Try it:
Find "You are a computer-use" and "Instruction: Open Grid" in the records below. Copy the lines holding them and every line between, exactly, and no others.

Exercise data:
#####
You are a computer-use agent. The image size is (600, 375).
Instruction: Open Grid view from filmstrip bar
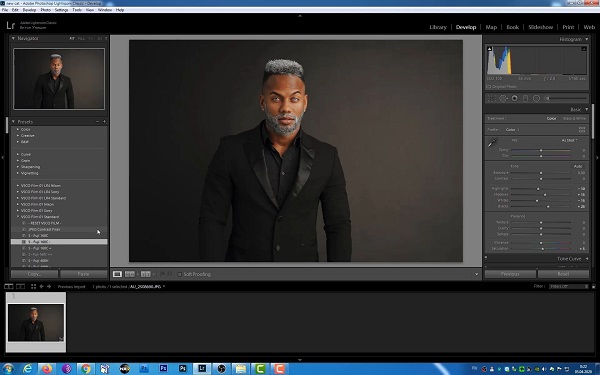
#####
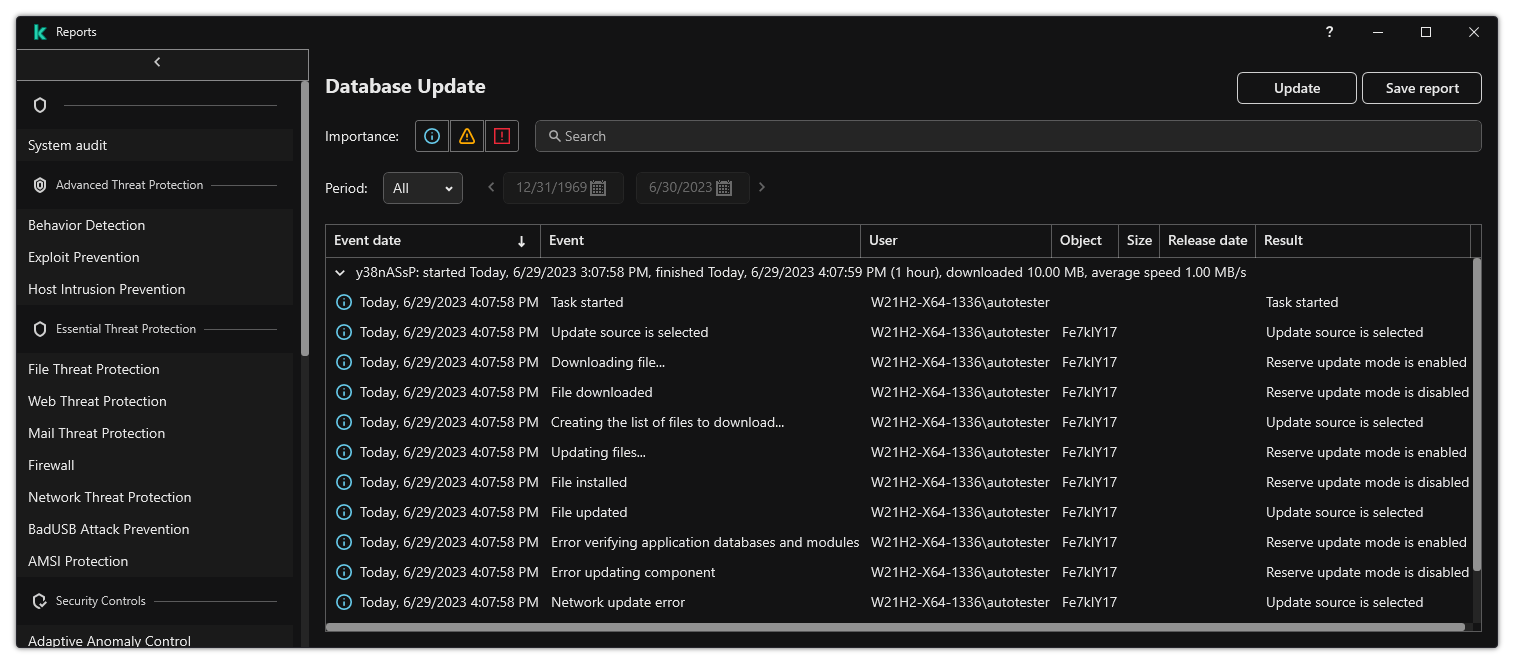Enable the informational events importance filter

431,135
#####
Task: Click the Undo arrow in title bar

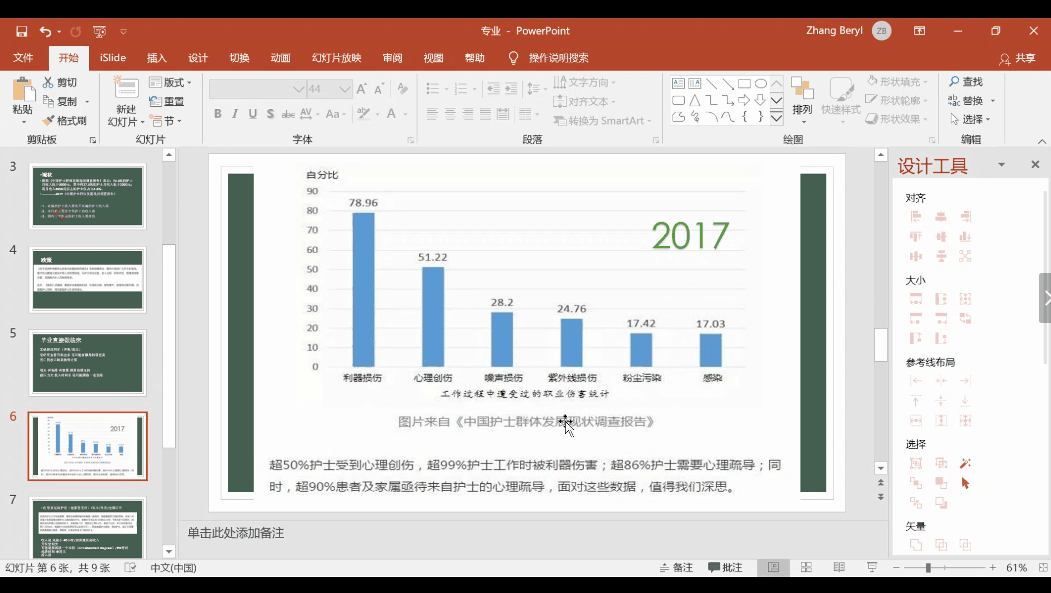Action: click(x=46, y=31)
#####
Exercise solution:
You are a computer-use agent. The image size is (600, 375).
Instruction: Open Grid view from filmstrip bar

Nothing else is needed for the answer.